Zephyrnet-logo

Onderzoekers lezen de suikerachtige 'taal' op celoppervlakken

Datum:

. Pascal Gagneux stelt zich malariaparasieten en andere pathogenen voor die interageren met de oppervlakken van de cellen van een gastheer, hij stelt zich een miniatuurregenwoud voor met pathogene deeltjes die als kleurrijke vogels overvliegen. Het bladerdak bestaat uit vertakkende suikerachtige moleculen die het oppervlak van de cel sieren. "Als u een malariaparasiet bent, landt u op een menselijke rode bloedcel" en "de eerste 'bladeren' die u aanraakt" worden suikers genoemd siaalzuren, zei Gagneux, een evolutiebioloog aan de Universiteit van Californië, San Diego.

Zijn ecologische kijk op die interactie is geworteld in zijn eerdere veldwerk naar het gedrag van wilde chimpansees in de dichte West-Afrikaanse bossen. Tijdens die tochten begon hij zich af te vragen: "Hoe komt het dat mensen en chimpansees, die zoveel van hetzelfde DNA delen, niet op dezelfde manier met ziekten omgaan?"
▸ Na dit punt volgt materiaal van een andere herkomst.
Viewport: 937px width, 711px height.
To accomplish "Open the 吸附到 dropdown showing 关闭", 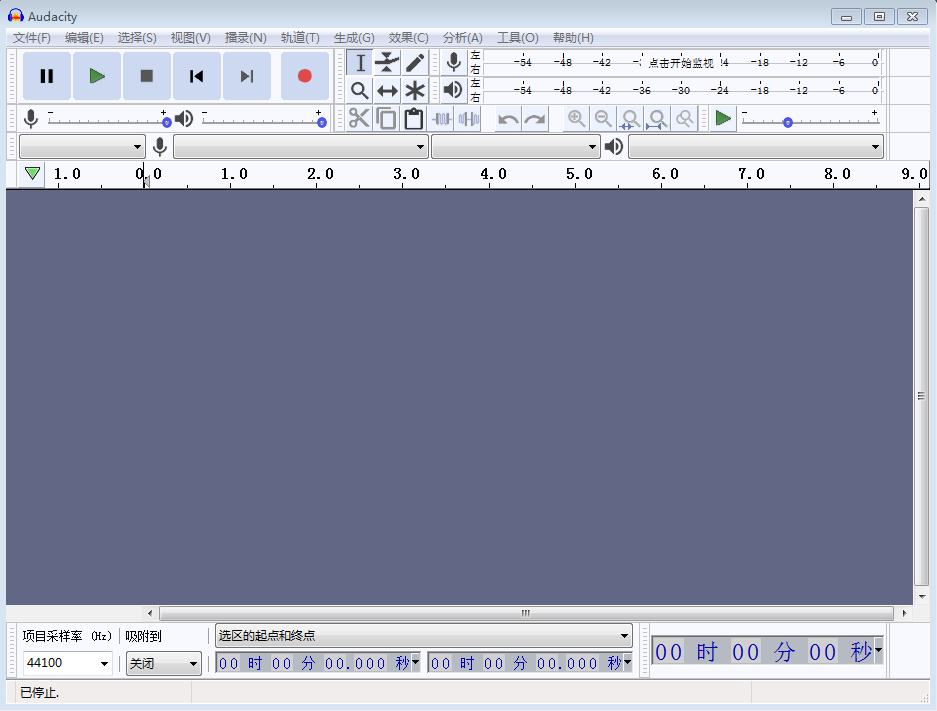I will pos(164,663).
"Ziekten die jou en mij het snuiven bezorgen, zullen de chimpansees zelfs doden," legde hij uit. Maar het tegendeel is ook waar. Chimpansees zijn niet vatbaar voor influenza A en hiv-infecties worden dodelijk bij mensen, maar blijven mild bij chimpansees. De malariaparasieten die mensen doden, kunnen chimpansees niet infecteren, en vice versa. Deze vreemde selectiviteit is niet eigen aan primaten - er zijn talloze voorbeelden van ziekteverwekkers die bepaalde gastheersoorten verwoesten, maar andere niet.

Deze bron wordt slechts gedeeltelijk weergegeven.